Per definizione, si tratta dunque dell’esito patologico di un processo stressogeno che interessa, in varia misura, soprattutto professionisti il cui lavoro implica situazioni quotidiane di ripetuto contatto interpersonale: maggiormente esposte al rischio, di conseguenza, le cosiddette professioni d’aiuto o, in ogni caso, le professioni che richiedono costante contatto con forme di disagio e sofferenza (assistenti sociali, operatori sanitari, ma anche insegnanti, agenti delle forze dell’ordine o operatori del volontariato). Va precisato tuttavia che, nonostante alcuni studi riguardati specifiche mansioni, la prevalenza della sindrome da burnout nelle varie professioni non è stata ancora chiaramente definita.

Per quanto riguarda le cause della sindrome, sono state invece formulate diverse ipotesi teoriche. Tra i più consolidati al momento l’approccio psicosociale, secondo cui le cause del burnout sarebbero da ricercare nell’interazione tra il singolo soggetto e la specificità dell’ambiente sociale e lavorativo in cui è inserito. Anche personalità, motivazione, storia e interessi personali concorrerebbero quindi all’insorgenza della sindrome.

Stress e lavoro, le possibili soluzioni - Per questa ragione, tra le dinamiche preventive del burnout viene certamente raccomandata anche una selezione del personale accurata, che tenga conto, oltre che delle competenze tecniche, anche di competenze cognitive, psicologiche e comunicative, così come dall’effettiva capacità di gestire una condizione di stress. Altrettanto importante sarà poi la continua formazione del personale, così come la capacità di creare un gruppo di lavoro coeso, i cui membri sappiano incoraggiarsi a vicenda rispondendo al tempo stesso alle direttive chiare di una leadership sicura e in grado di offrire supervisione costante.

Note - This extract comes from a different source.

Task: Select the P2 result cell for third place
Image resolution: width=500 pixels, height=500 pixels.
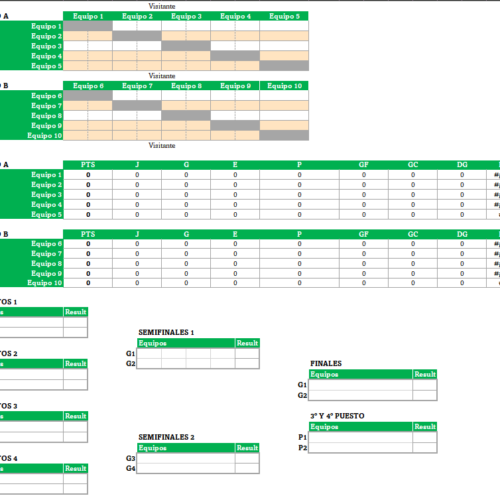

Non solo burnout, il binomio stress e lavoro resta un problema da arginare. Basti pensare ad alcuni dati pubblicati nel dicembre 2014 nel rapporto “Salute e sicurezza sul lavoro” dall’Istat: problemi di salute di natura psicologica come stress, depressione e ansietà erano avvertiti dall’11,9% degli intervistati. Vien da sé che, al di là degli interventi legislativi, anche la consapevolezza individuale - tanto da parte dei dipendenti quanto da parte di manager e datori di lavoro -  deve avere un certo peso: monitorare costantemente i livelli di stress per intervenire tempestivamente è importante, ma ancor di più lo è creare un ambiente di lavoro che favorisca il benessere del dipendente, l’instaurarsi di relazioni collaborative e lo sviluppo di un elevato livello di motivazione.